A quite unconnected sequence of events re-united an Ilkley resident with his old ship, at least part of it, after forty one years. Listening to a BBC Radio Cleveland report on the £13 million major Naval Heritage Project taking place in the North-East, reference was made to a £5 million restoration project of HMS Trincomalee and the need for a further £1 million as the presenter quoted, ‘To put the icing on the cake,’ in other words to finish the project.
She, HMS Trincomalee (and her sister ship HMS Amphritite) were constructed of Malabar teak, instead of the usual oak, perhaps one reason for her remarkable survival. The original plans for her construction were sunk, on the way to India onboard HMS Java, by no less a ship than the frigate USS Constitution now preserved in Boston. A curious link between the world’s two oldest wooden warships still afloat.
The sailing frigate HMS Trincomalee is one of the most important historic ships in the world. Built of Malabar teak in 1817 at the Wadia shipyard, Bombay, she has outlived all her contemporaries. Only HMS Victory, in permanent dry dock and USS Constitution, still afloat in Boston, are older.
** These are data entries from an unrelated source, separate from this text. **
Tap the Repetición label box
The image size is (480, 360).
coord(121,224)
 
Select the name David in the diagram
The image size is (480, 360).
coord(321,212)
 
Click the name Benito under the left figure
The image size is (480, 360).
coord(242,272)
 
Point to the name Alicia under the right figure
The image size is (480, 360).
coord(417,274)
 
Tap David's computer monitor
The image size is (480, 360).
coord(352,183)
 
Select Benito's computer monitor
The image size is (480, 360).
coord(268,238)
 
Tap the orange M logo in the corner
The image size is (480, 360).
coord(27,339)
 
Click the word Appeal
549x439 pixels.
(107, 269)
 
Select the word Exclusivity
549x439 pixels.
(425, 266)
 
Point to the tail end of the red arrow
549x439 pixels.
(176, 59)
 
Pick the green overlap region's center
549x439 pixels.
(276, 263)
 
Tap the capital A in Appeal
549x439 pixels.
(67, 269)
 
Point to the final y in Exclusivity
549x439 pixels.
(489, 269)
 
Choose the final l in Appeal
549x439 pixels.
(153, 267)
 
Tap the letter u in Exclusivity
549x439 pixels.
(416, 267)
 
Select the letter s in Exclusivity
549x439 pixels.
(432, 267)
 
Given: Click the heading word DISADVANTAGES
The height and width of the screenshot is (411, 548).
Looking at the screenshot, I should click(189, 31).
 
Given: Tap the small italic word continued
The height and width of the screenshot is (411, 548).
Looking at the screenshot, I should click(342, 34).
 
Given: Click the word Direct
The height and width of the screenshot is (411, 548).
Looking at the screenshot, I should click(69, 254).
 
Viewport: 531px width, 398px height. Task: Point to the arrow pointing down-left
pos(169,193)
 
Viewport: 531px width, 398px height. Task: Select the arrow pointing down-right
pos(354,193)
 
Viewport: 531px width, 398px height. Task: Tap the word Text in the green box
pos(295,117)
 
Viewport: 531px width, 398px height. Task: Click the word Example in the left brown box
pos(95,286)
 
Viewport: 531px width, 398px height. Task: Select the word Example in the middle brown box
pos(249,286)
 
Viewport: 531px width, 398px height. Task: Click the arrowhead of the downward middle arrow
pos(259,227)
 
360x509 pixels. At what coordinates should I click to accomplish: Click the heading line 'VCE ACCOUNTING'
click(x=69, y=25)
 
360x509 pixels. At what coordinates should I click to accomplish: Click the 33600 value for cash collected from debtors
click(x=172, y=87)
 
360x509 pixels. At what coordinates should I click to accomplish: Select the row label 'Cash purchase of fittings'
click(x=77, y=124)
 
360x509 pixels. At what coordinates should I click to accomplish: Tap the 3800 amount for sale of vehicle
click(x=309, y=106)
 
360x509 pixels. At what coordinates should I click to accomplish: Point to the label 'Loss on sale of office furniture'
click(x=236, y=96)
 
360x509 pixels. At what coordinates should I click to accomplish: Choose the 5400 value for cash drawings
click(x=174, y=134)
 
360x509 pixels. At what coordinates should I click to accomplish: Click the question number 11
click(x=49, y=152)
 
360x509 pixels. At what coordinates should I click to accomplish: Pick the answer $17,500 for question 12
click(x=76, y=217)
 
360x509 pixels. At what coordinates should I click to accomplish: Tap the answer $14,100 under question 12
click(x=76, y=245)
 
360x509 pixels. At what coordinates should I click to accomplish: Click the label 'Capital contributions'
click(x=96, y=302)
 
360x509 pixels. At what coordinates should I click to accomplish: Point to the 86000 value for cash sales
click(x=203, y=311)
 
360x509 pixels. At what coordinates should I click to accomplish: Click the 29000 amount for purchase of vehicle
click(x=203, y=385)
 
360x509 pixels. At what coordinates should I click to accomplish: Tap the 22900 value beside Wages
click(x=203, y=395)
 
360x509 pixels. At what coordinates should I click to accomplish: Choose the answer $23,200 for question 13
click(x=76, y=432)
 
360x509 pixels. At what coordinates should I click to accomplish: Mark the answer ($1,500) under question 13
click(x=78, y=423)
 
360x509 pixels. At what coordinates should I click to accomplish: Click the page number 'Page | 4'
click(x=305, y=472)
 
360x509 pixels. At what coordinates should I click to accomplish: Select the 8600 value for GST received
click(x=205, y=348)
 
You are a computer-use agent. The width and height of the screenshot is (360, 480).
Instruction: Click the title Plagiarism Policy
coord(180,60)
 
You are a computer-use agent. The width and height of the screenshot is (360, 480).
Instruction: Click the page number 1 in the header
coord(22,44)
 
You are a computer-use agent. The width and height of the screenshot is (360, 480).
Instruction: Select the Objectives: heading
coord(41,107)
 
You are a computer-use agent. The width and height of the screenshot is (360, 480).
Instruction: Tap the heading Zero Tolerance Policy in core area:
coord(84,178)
The sole survivor of a long line of 334 sailing frigates of the Royal Navy.
She sailed nearly 150,000 miles during active service in the 19th century in the Indian, Atlantic and Pacific Oceans, including action in Kamchatka a little known Pacific sector of the Crimean War. Active sea service ended in 1857 when she reverted to harbour duty as a Royal Navy drill ship. First at Sunderland for two years, then in the new town of West Hartlepool from 1862-1877.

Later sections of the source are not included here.